Zeit für Differenz: Lernen wir den Generationenkonflikt lieben!

Wir befinden uns in Zeiten des Umbruchs, einem Wandel der Epochen, und das tut weh. Gut so, denn nur so kommen wir in die Zukunft. Wir bewegen uns aus dem Industriezeitalter in ein neues. Aber wohin die Reise geht, erscheint vielen noch unklar. Sorgen um Wohlstandsverlust und angeblich leistungsunfähige nächste Generationen verdecken die Sicht.
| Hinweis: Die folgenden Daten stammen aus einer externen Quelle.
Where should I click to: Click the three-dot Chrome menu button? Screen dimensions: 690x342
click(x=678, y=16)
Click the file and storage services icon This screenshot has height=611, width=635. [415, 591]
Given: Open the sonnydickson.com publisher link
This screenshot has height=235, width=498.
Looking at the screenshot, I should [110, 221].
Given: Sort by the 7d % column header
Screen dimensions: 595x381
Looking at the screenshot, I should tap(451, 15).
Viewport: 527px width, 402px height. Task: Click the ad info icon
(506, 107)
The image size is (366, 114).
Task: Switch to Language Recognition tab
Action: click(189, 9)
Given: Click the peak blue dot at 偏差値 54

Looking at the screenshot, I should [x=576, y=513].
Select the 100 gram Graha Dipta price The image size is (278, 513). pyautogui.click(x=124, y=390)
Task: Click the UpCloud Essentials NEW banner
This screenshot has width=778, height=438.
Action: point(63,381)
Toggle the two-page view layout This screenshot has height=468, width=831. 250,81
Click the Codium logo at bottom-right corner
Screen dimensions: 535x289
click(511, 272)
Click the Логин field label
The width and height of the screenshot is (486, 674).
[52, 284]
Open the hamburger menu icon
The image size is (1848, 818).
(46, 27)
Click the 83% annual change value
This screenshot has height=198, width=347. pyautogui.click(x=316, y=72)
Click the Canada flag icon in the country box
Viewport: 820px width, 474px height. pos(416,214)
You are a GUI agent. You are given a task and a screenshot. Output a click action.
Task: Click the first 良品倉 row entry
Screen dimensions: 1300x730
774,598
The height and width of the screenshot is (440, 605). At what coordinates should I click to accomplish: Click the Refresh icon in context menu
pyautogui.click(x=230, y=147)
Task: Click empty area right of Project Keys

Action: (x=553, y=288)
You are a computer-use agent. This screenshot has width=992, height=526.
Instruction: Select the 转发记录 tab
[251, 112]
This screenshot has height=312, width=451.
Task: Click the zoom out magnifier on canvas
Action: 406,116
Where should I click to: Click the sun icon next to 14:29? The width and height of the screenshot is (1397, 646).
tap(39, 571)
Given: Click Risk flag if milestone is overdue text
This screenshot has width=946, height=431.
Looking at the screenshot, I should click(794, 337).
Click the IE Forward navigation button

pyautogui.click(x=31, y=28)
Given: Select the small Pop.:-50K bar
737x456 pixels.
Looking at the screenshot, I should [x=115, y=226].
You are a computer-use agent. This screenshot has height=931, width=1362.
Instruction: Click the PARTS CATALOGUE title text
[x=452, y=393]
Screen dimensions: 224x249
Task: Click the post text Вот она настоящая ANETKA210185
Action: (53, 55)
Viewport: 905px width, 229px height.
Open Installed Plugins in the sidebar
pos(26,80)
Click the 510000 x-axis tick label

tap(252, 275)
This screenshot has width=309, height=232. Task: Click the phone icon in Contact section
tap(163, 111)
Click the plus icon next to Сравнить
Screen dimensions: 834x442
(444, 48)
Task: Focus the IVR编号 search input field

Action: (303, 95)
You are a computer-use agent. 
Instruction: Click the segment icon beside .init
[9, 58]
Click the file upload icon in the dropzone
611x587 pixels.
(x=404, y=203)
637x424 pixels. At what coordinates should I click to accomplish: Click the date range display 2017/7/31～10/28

Oft wird vom Informationszeitalter gesprochen, gelegentlich sogar so getan, als wären wir schon dort. Ich glaube, vor allem in Deutschland wissen wir, da ist es noch ein wenig hin – die Faxmaschine lässt grüssen. Die jüngeren Generationen, die Talente, um die sich viele Unternehmen nun reißen, fordern allerdings noch etwas anderes, nebst der Digitalisierung; Sie wollen dass sich ihre Innovationskraft, ihr Hinterfragen, ihre Leistung lohnt. Nicht endlos langweiligen «Beschäftigungen» nachgehen, um noch knapp über die Runden zu kommen. Sie hinterfragen zurecht unsere altbestehenden, festgefahrenen Wertvorstellungen zum Thema Leben und Arbeit. Wie können Unternehmen und vor allem Familienunternehmen also in Zeiten solcher Transformation Talente nicht nur anwerben, sondern sogar halten, innerhalb der eigenen Familie stärken und im Idealfall von ihnen lernen?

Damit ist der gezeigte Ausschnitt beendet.